Il mese scorso il Parlamento europeo ha approvato in prima lettura il Regolamento sull’euro digitale, che potrebbe essere emesso nel 2029. Ci sono, tuttavia, dei timori riguardo alle informazioni sulle transazioni che porterebbe con sé rispetto al contante. La BCE avrà la possibilità di conoscere le abitudini di pagamento, l’utilizzo che viene fatto da ogni cittadino dell’euro digitale?
Penso sia bene chiarire tre cose riguardo all’euro digitale. In primo luogo, non sostituirà il contante, ma ne sarà un complemento, per esempio per quelle operazioni in cui non può essere utilizzato come gli acquisti online. Del resto, la BCE ha appena avviato la consultazione pubblica sul design delle nuove banconote in euro e non avrebbe senso farlo se si volesse eliminare il contante. In secondo luogo, l’euro digitale è concepito per poter funzionare offline e in quel caso le transazioni avverranno tra singoli cittadini e le relative informazioni rimarranno tra ordinante e beneficiario.
E nel caso della funzionalità online dell’euro digitale?
In quel caso, ed è questo il terzo chiarimento importante da fare, l’Eurosistema non potrebbe identificare gli utenti che effettuano o ricevono pagamenti, ma potrebbero farlo solo le banche interessate dalla transazione, anche ai fini del rispetto delle norme antiriciclaggio.
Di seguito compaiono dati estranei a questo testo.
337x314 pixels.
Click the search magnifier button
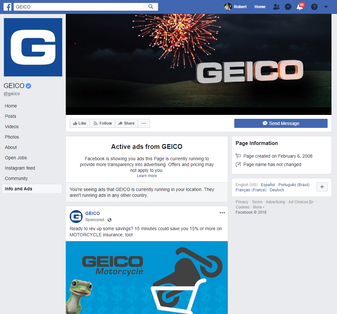point(151,7)
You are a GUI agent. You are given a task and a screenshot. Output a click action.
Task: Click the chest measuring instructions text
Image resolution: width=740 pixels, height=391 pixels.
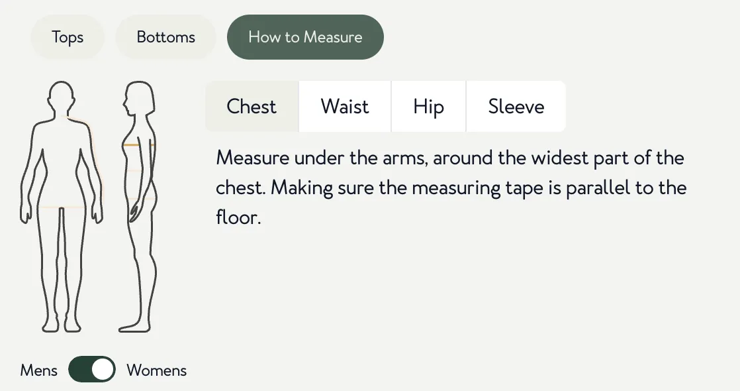451,188
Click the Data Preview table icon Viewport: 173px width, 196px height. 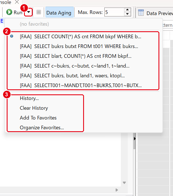(x=141, y=13)
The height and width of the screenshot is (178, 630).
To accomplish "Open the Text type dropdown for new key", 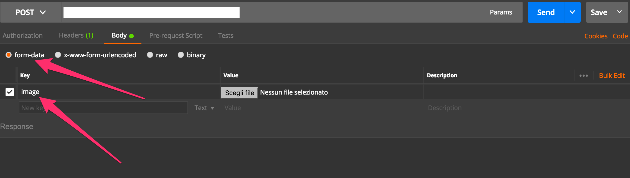I will (x=204, y=108).
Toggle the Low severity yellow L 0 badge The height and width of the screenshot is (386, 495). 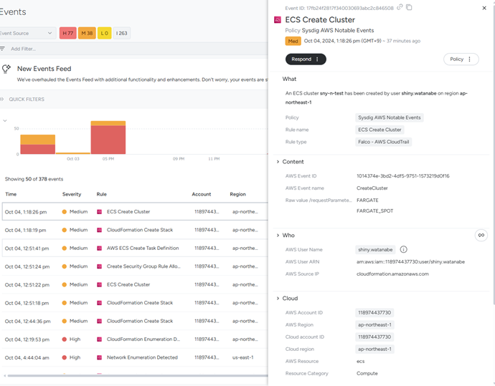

Come avviene per un bonifico?
No, nel caso di un bonifico tutte le informazioni della transazione sono note ai soggetti coinvolti nella medesima. L’euro digitale garantirebbe una protezione maggiore della privacy. Di fatto, sia nell’utilizzo online che offline, non sarebbe possibile per l’Eurosistema ricollegare direttamente le operazioni in euro digitali a soggetti specifici. L’euro digitale garantisce il massimo livello di privacy che può essere offerto dall’attuale tecnologia.